Plaintiff has not shown procedural unconscionability. Plaintiff bears the burden of proving, by a preponderance of the evidence, any fact necessary to show the Agreement was invalid. (See Banner Entertainment Inc., supra, 62 Cal.App.4th at 356-357.) Plaintiff asserts that the arbitration provision is procedurally unconscionable because it exists as a standard, pre-printed form with blanks filled in, offered to Plaintiff in a take it or leave it basis. But an arbitration agreement offered on a “take it or leave it basis,” i.e. without opportunity for meaningful negotiation, does not render the agreement unenforceable. (See Legaltree v. Luce, Forward Hamilton & Scripps (1999) 74 Cal.App.4th 1105, 1127.)

 

Therefore, Plaintiff has not shown that the agreement is invalid based on procedural unconscionability.

 

ii.            Substantive Unconscionability

 

Plaintiff has not shown substantive unconscionability. Plaintiff argues evidence of substantive unconscionability is found in the fact the agreement contains a clause that is ambiguous and uncertain about the extent and scope of appeal rights and a clause about reimbursing the other party if the arbitration finds that any claim is frivolous.
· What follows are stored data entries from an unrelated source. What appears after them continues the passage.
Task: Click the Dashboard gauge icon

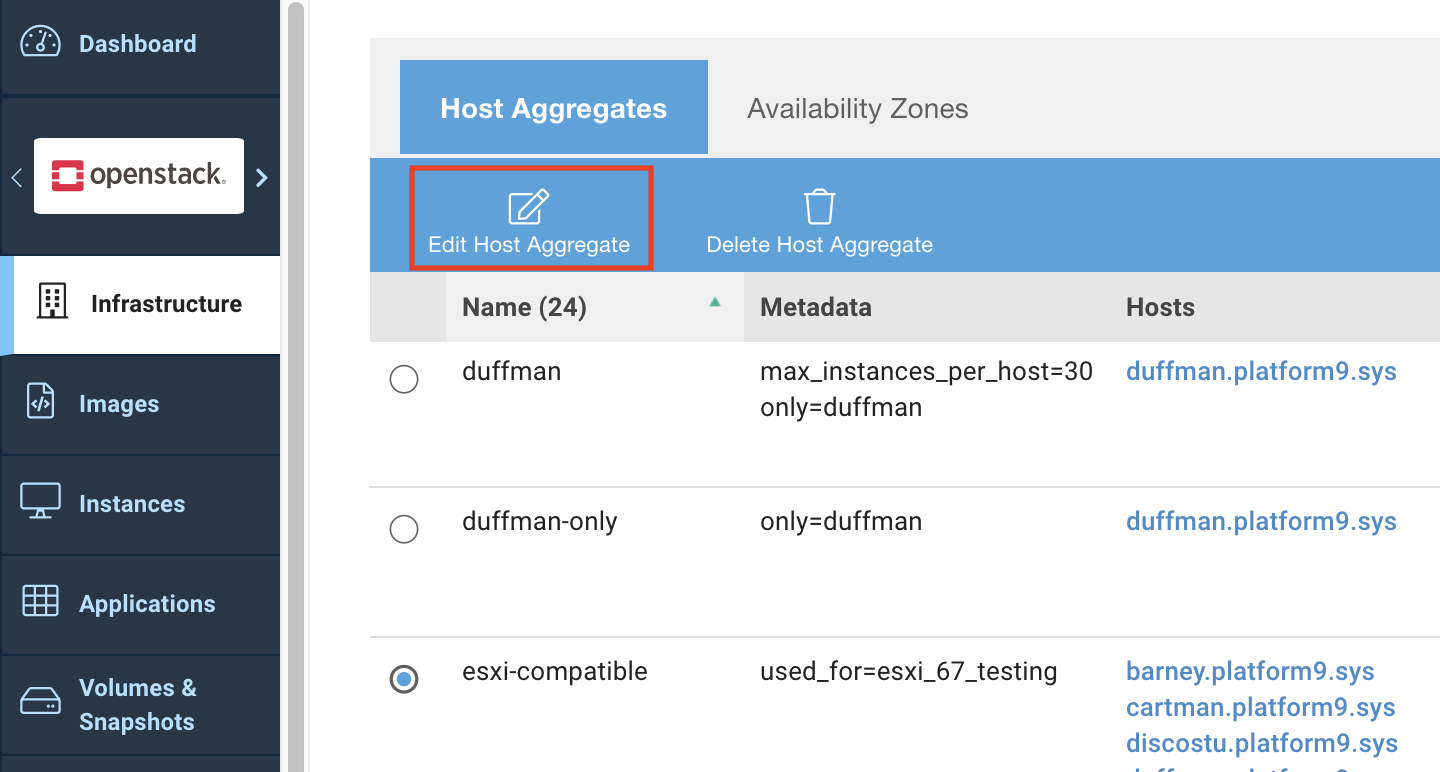Action: pos(41,43)
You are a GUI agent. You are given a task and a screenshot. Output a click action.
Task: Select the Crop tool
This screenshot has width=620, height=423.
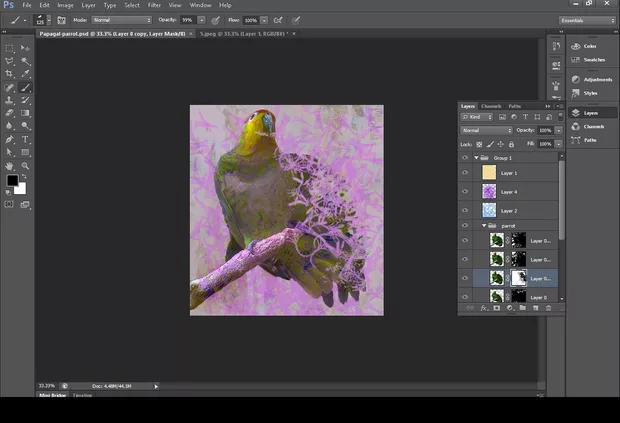(9, 74)
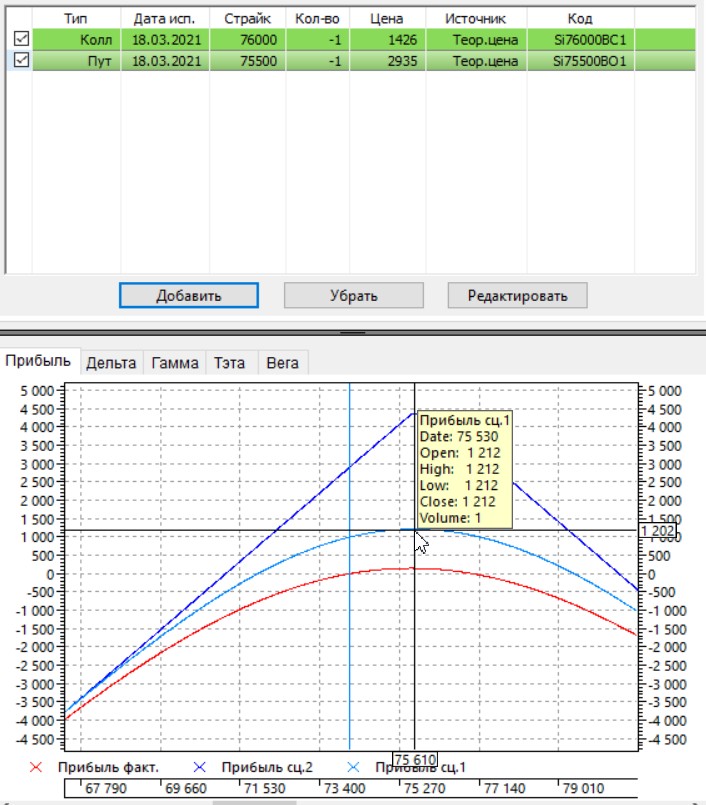Click the Добавить button
Viewport: 706px width, 805px height.
pyautogui.click(x=189, y=296)
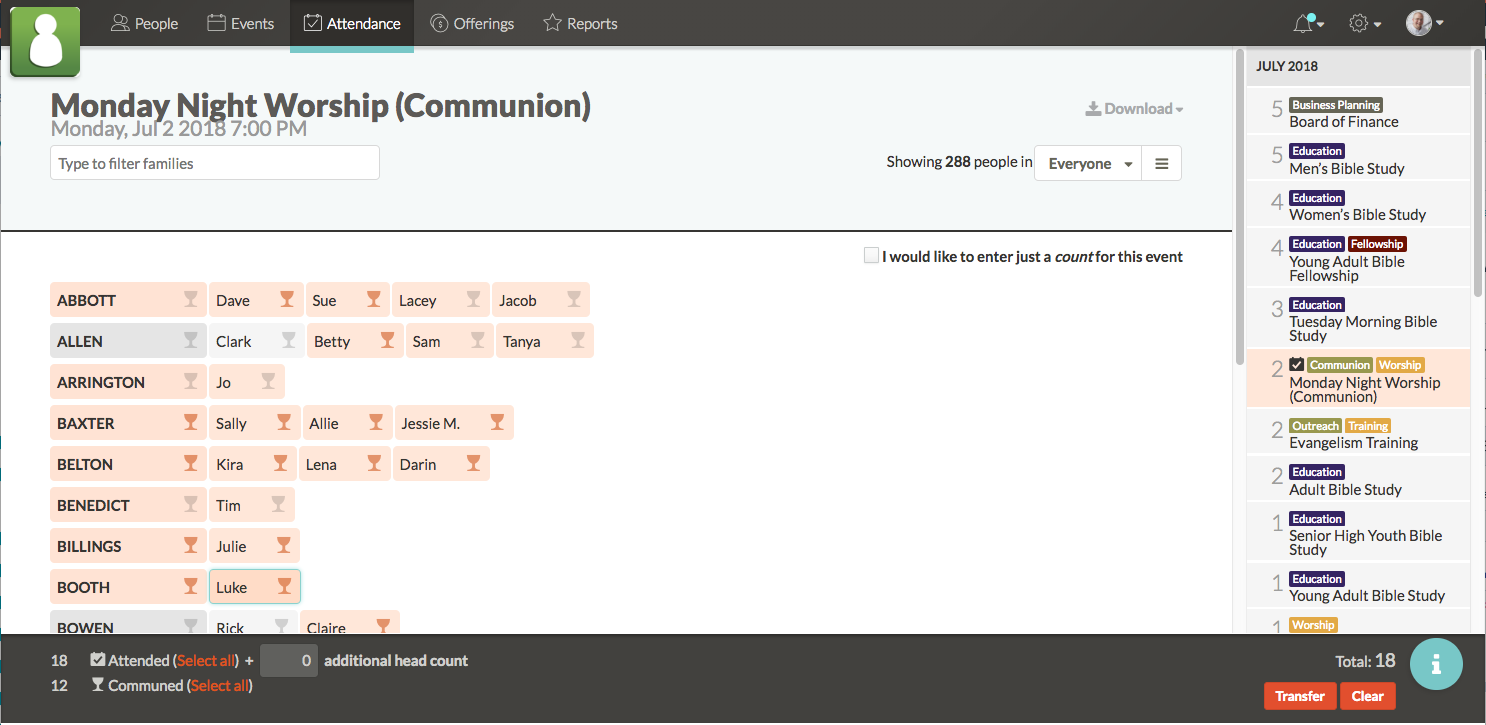Click the checkbox on Monday Night Worship sidebar event
Viewport: 1486px width, 725px height.
point(1296,364)
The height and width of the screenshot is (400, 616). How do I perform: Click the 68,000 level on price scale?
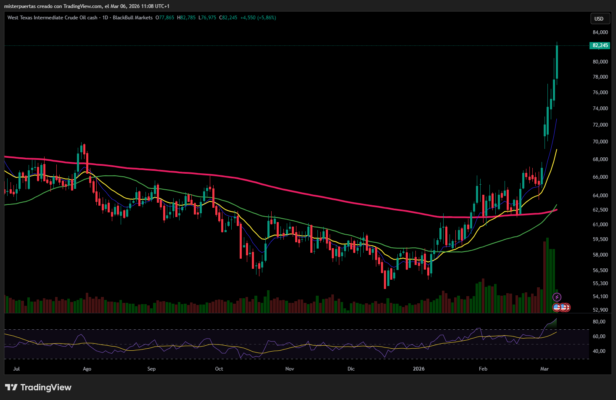click(x=600, y=159)
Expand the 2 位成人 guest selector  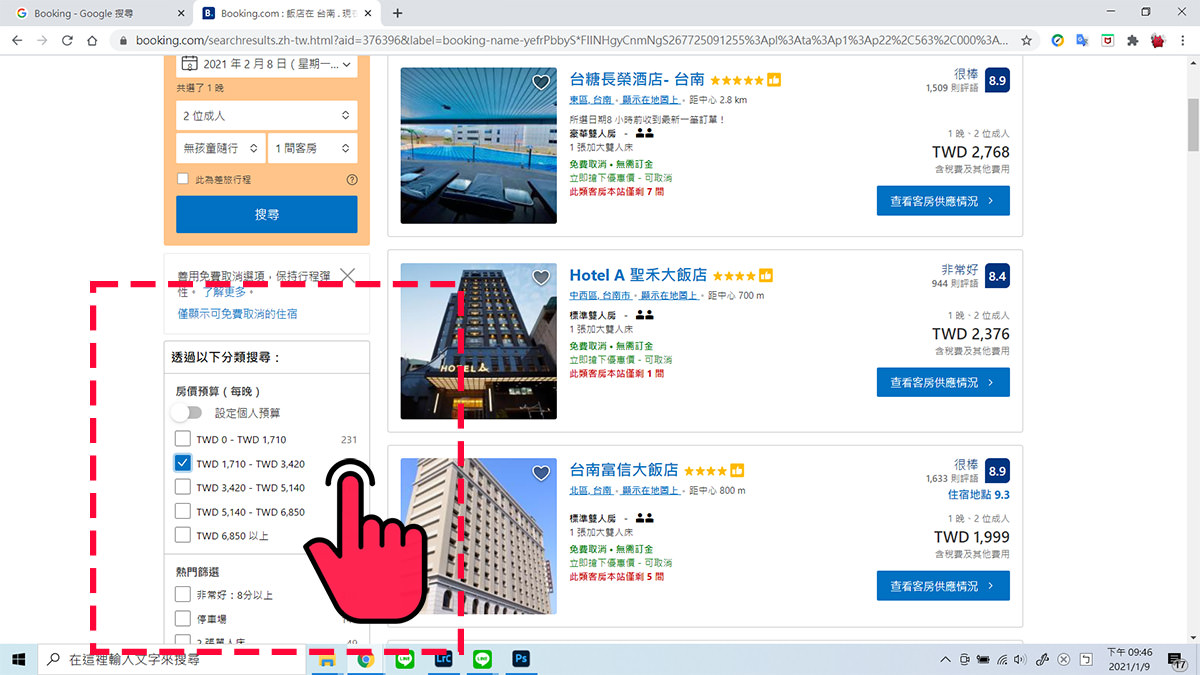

However, Plaintiff does not show how these two clauses are overly harsh and one-sided term that renders the entire agreement substantively unconscionable. Plaintiff also fails to cite any legal authority in support.

 

The Court finds the Agreement is not void due to unconscionability.

 

Thus, the Court grants the motion.

 

Scope of Arbitration Agreement

 

Plaintiff argues that the Consumer Legal Rights Act and Unfair Competition Law claims for injunctive relief are not subject to binding arbitration.

 

Absent the parties' commitment of the arbitrability decision to an arbitrator, disagreements over whether a particular dispute is within the scope of an arbitration provision are ordinarily the responsibility of a court. (Mendoza v. Trans Valley Transport (2022) 75 Cal.App.5th 748, 765.)

 

As the Court held in Cruz v. PacifiCare Health Systems, Inc. (2003) 30 Cal.4th 303, 316, claims seeking injunctive relief designed to protect the public by stopping ongoing practices unlawful under the CLRA and UCL are not arbitrable. Here, Plaintiff seeks injunctive relief under both the CLRA and UCL.

 

Thus, the claims are not subject to binding arbitration.